The three new Doctoral Research Scholars of the Witherspoon Institute are as follows:

    Soelve Curdts recently received her Ph.D. in Comparative Literature from Princeton University. Her work generally focuses on questions situated on the boundary between literature and philosophy, and she is now engaged in a book project that explores philosophical aspects of the writings of Russian novelist Fyodor Dostoevsky. She is currently a lecturer at Princeton University, both in the Department of Comparative Literature and the Center for Human Values.
  • Ana Samuel is a doctoral candidate in Political Philosophy at the University of Notre Dame and earned her A.B. from Princeton University in 2000. Her dissertation is a liberal defense of morals legislation drawn from the philosophy of Montesquieu, with particular concern for sexual morality in the law.
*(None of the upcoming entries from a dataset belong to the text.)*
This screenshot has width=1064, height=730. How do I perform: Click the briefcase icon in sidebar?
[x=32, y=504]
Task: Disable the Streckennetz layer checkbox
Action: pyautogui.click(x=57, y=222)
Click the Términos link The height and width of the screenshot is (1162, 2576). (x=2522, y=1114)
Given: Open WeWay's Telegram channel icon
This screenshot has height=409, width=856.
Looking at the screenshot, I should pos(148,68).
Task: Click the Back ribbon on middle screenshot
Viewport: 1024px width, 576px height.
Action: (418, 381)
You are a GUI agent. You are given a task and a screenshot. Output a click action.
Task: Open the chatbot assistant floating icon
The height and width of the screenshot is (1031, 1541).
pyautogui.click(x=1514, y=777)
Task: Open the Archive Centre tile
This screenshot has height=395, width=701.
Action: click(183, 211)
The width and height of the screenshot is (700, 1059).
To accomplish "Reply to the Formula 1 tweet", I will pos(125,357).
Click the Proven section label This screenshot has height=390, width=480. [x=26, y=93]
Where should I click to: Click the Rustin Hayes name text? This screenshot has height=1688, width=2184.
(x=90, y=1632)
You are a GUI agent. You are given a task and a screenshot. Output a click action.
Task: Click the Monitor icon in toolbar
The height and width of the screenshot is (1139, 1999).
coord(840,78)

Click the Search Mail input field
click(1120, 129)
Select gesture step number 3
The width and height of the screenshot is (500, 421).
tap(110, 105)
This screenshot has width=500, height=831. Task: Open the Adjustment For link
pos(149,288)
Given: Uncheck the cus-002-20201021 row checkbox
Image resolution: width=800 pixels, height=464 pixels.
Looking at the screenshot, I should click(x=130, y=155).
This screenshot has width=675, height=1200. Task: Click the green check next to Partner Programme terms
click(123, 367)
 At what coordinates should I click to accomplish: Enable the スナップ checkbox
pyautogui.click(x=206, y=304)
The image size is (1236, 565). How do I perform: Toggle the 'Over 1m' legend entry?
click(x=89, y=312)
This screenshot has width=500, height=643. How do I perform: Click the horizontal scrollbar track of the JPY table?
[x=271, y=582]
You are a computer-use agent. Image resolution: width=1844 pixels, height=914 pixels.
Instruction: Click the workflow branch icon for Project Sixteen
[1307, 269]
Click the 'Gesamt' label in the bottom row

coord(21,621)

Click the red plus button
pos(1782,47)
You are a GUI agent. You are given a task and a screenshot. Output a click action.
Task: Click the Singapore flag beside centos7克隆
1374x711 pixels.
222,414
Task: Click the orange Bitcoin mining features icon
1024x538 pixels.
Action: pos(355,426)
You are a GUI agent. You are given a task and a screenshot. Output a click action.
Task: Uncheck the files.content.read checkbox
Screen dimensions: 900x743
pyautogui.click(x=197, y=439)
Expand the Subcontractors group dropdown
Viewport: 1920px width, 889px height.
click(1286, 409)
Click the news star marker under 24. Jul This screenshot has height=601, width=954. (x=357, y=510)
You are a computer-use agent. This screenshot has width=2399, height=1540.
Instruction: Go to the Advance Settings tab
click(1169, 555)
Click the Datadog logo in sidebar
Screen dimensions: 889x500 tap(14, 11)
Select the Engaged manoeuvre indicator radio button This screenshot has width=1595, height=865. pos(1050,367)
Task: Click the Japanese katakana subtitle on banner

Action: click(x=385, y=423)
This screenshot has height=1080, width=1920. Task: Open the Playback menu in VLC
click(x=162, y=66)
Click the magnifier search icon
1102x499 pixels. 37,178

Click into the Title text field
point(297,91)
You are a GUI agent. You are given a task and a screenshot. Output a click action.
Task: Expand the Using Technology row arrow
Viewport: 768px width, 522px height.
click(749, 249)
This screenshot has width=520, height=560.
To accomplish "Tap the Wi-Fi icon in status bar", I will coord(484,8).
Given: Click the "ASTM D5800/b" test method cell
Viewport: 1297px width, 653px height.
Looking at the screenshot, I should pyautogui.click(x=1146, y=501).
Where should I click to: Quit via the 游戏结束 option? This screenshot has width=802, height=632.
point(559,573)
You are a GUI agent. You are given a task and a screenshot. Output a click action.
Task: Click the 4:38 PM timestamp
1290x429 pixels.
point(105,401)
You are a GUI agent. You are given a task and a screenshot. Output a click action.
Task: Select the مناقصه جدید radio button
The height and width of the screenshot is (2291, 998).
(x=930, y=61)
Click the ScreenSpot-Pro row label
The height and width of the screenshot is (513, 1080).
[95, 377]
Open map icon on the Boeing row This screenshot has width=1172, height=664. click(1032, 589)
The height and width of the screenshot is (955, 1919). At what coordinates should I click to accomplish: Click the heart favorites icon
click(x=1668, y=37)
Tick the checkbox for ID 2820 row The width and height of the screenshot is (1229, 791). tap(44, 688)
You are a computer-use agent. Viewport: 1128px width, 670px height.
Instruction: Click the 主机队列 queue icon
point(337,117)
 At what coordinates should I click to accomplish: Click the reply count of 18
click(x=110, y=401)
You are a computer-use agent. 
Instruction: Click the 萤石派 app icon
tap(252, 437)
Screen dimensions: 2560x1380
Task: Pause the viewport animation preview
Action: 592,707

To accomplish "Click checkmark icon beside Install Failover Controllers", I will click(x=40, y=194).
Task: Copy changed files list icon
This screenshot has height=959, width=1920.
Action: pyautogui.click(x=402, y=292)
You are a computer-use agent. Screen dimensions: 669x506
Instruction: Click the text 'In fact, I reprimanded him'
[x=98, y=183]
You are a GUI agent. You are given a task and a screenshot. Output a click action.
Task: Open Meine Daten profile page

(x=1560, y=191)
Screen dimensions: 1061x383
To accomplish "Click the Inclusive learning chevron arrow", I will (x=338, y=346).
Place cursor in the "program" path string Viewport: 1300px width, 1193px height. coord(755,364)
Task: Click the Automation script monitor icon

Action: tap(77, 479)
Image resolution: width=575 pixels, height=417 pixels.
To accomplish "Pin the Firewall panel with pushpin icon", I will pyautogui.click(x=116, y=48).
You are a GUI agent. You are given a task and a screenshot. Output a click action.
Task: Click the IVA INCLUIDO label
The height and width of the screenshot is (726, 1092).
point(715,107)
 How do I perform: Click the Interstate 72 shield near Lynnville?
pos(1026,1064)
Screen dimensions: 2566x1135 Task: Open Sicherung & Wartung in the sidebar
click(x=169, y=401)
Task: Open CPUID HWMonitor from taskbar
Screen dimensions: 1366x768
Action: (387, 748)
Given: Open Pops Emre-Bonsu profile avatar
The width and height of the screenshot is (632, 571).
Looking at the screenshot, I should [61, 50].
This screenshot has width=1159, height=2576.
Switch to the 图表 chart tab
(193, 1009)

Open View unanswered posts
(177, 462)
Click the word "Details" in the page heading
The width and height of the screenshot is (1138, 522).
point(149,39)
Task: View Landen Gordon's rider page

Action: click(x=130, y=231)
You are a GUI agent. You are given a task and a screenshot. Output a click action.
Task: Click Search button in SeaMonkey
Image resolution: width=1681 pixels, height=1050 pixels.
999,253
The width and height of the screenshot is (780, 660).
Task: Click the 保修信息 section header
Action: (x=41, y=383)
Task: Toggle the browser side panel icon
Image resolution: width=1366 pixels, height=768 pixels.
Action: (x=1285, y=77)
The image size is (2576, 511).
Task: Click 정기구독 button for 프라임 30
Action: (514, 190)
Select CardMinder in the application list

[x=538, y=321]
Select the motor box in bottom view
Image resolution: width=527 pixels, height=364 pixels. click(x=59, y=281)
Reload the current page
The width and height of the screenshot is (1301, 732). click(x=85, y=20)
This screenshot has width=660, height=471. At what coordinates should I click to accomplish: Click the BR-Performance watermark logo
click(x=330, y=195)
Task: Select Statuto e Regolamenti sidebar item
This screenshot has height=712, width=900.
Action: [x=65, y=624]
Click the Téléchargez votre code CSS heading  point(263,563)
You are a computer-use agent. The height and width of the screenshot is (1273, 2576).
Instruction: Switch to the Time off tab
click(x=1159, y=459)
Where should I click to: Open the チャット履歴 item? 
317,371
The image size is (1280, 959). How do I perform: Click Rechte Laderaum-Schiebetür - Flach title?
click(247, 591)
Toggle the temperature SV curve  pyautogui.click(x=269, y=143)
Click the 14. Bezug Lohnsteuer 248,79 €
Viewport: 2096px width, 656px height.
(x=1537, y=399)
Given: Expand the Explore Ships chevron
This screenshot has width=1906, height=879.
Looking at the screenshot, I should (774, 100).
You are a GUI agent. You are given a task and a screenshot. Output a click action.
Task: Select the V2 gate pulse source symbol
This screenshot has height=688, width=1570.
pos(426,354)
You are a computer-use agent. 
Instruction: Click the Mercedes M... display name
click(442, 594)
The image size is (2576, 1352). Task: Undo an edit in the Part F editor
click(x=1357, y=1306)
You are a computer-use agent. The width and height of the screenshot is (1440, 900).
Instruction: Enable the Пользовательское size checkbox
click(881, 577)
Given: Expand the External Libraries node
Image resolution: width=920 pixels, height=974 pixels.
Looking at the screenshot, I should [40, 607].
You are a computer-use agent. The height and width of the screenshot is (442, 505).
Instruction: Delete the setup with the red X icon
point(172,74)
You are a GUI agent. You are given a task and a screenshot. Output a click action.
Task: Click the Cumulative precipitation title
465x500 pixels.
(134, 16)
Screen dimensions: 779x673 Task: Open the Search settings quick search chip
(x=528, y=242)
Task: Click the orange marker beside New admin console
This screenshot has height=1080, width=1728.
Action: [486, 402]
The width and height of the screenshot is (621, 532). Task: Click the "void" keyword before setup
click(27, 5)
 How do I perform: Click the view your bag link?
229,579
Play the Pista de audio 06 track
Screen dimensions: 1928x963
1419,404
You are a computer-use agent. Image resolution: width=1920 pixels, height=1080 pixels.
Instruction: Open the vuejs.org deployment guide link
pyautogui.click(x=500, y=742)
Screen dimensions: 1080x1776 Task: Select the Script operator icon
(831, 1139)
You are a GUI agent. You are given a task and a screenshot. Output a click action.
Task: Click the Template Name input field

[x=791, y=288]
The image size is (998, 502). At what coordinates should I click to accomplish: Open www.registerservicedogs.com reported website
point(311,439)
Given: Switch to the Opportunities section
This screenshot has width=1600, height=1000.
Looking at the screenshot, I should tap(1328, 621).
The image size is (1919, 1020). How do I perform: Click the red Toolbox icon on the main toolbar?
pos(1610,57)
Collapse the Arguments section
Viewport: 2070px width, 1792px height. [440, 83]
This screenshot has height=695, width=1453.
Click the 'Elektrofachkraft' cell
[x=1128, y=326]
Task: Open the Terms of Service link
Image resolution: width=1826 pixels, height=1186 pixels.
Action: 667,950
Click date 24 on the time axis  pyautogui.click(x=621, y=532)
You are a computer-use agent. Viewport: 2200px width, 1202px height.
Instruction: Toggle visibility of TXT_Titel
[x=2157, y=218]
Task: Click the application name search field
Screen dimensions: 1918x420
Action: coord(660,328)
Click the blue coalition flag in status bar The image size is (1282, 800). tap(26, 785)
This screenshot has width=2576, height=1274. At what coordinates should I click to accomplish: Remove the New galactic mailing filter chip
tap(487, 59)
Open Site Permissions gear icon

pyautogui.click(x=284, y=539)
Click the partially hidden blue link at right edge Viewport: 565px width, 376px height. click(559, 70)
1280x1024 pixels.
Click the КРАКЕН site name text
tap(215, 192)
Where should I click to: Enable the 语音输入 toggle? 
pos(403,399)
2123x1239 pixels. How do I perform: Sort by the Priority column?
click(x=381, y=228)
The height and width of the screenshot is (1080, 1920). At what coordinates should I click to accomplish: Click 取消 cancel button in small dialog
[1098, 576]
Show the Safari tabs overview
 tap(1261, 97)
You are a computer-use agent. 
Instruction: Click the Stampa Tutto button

Such an approach seeks to support many of the positions defended by the natural law tradition of Aristotle and Thomas Aquinas, despite the fact that Montesquieu, to whom the American Founders looked as an authority in political philosophy, rejected many of the ideas of Aristotle and Aquinas. For a time, Mrs. Samuel served as the first Executive Director of the Witherspoon Institute.
  • Nicholas Joshua Teh plans to complete a dissertation in Philosophy of Physics in the D.Phil. program at Cambridge University, where he received the position of Research Scholar at Trinity College. Mr. Teh graduated magna cum laude from Princeton University with an A.B. in Astrophysics in 2005. Thereafter, he studied as a Ph.D. candidate in Philosophy at the University of Pittsburgh and as a visiting student in Harvard University’s Philosophy Department. He has research interests in various aspects of natural philosophy, including causation, laws of nature, dispositions or powers of things, and the definition of life. Apart from his primary research area, he has interests in action theory, moral psychology, and the nature of rationality. His work in these areas is informed by thinkers such as Aristotle, Aquinas, Kant, and G. E. M. Anscombe, and seeks to develop and integrate their insights.